Hugo Robinson (Open Europe): The Irish people have voted down the EU's Lisbon Treaty. The EU's rules are clear - if any one member state rejects an EU Treaty, the Treaty falls. It seems pretty simple - Lisbon should be dead.
Yet yesterday evening, the House of Lords rubber stamped the Treaty. The only explanation for this continuation of the ratification process is that it is a means to isolate and pressurise the Irish, with a view to reversing the referendum decision. Keeping the legislative process in motion reflects a presumption that the Irish will be talked out of their rejection - because otherwise, ratification is pointless.
Surely the only way to truly "respect" the result of the referendum - as EU leaders keep saying they will - is not to have the Treaty at all? The end result of pushing ahead with ratification would be a situation where 26 member states have approved the Treaty, and Ireland has not - making the pressure of isolation far more tangible than is the case now, where eight countries (excluding Ireland) are yet to ratify.
The contrast with 2005, when the French and Dutch rejected the original version of the EU Constitution, could not be greater. Apparently, when large countries vote No, their views are entitled to respect; when small countries vote no, they are to be treated with contempt. "A few million Irish cannot decide on behalf of 495 million Europeans," opined German Interior Minister Wolfgang Schaeuble. "I don't think you can say the treaty of Lisbon is dead even if the ratification process will be delayed" insisted Jean-Pierre Jouyet, French secretary of state for European affairs.
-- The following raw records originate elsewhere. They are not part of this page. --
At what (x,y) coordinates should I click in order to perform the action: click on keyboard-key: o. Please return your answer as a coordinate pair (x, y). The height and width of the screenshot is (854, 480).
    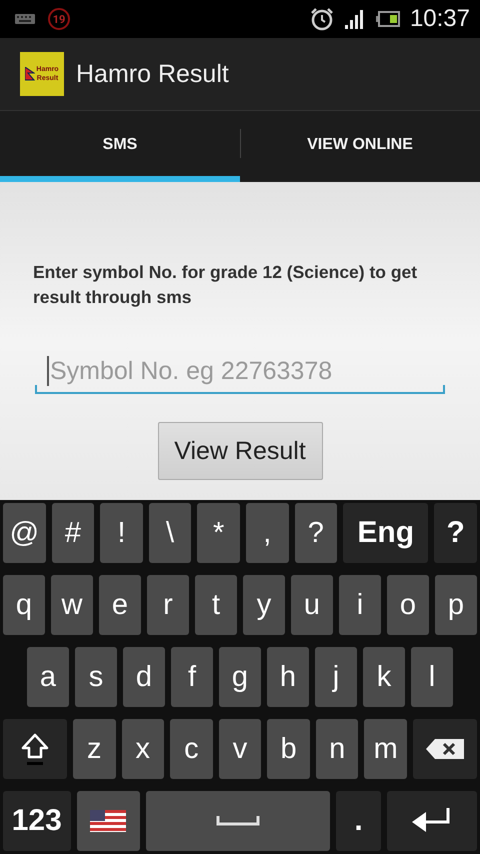
    Looking at the image, I should click on (408, 605). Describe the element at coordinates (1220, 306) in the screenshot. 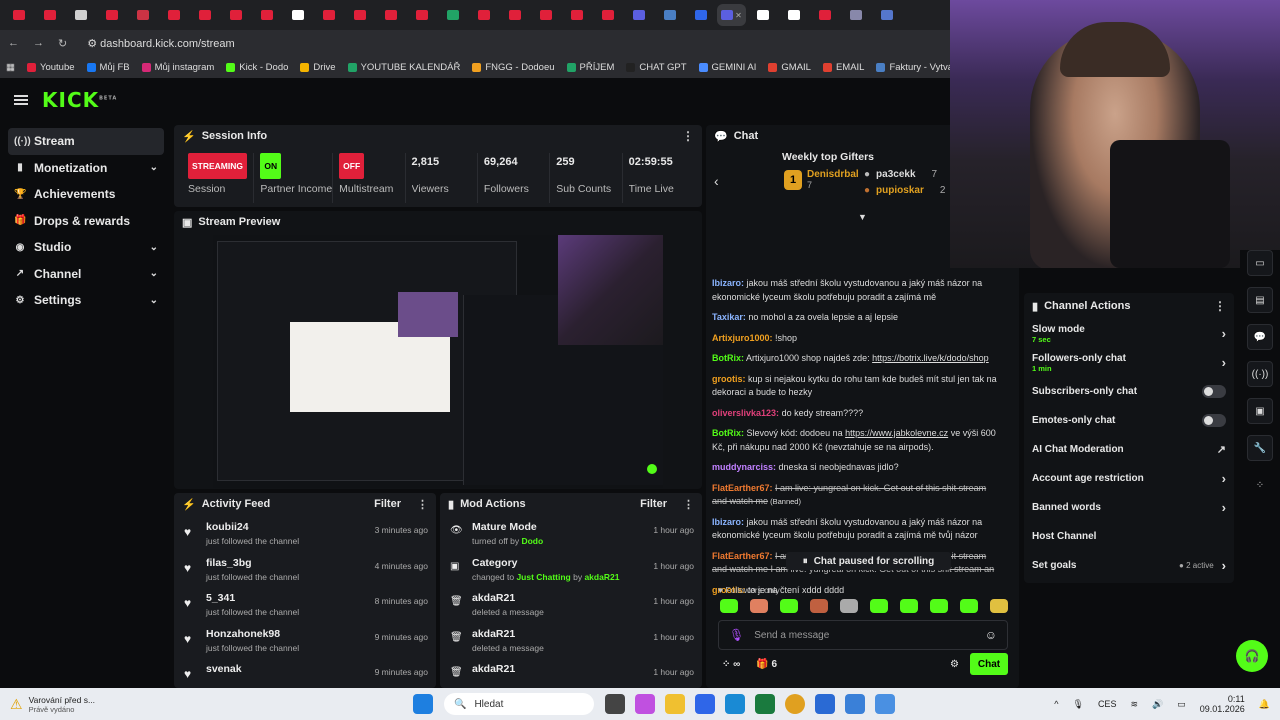

I see `channel-actions-more-icon: ⋮` at that location. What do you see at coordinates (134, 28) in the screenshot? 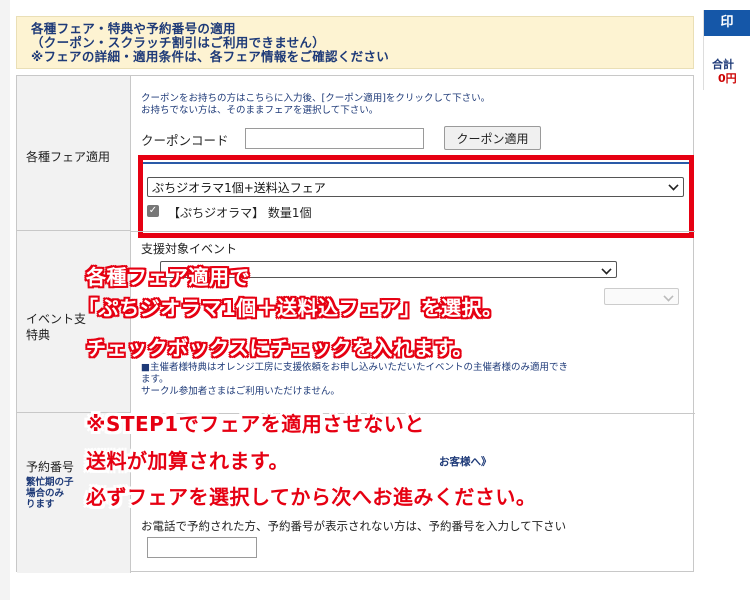
I see `header-title: 各種フェア・特典や予約番号の適用` at bounding box center [134, 28].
Not only is this profoundly anti-democratic. It undermines the fundamental basis of the EU as an international system that must ultimately rest on the rule of law. If the EU both ignores the verdict of citizens in three separate referendums and overrides its own laws, it is simultaneously undermining its own legal and democratic legitimacy. EU elites do not seem to have grasped that there is a profound disconnect between their aspirations for Europe and those of their electorates, and that such reckless pursuit of integration by stealth will damage the EU in the long term. As Gideon Rachman at the FT argued yesterday, and Bruno Waterfield of the Telegraph argues today, there is a clear trend of Europe sliding from democracy towards technocracy, with decision-making power gradually being transferred away from voters towards self-selecting and self-serving experts.
Open Europe has launched a petition on the Downing Street website calling on Gordon Brown to respect the Irish No, and stop the ratification process of the Lisbon Treaty. We have been heartened by the response from UK voters: the petition has become the fastest growing yet, with more than 17,000 people signing up. During this short period the petition has become the third most popular on the website.
There is a growing political constituency across the continent which is not prepared to accept an increasingly top-down, centralised and unaccountable EU. The Union has for too long has been driven forward by a narrow establishment, imbued with a deterministic belief that irreversible integration is commensurate with their vision of progress.
Perhaps now the tide is turning. Ordinary people are beginning to mobilise to tell politicians that this time No must mean No.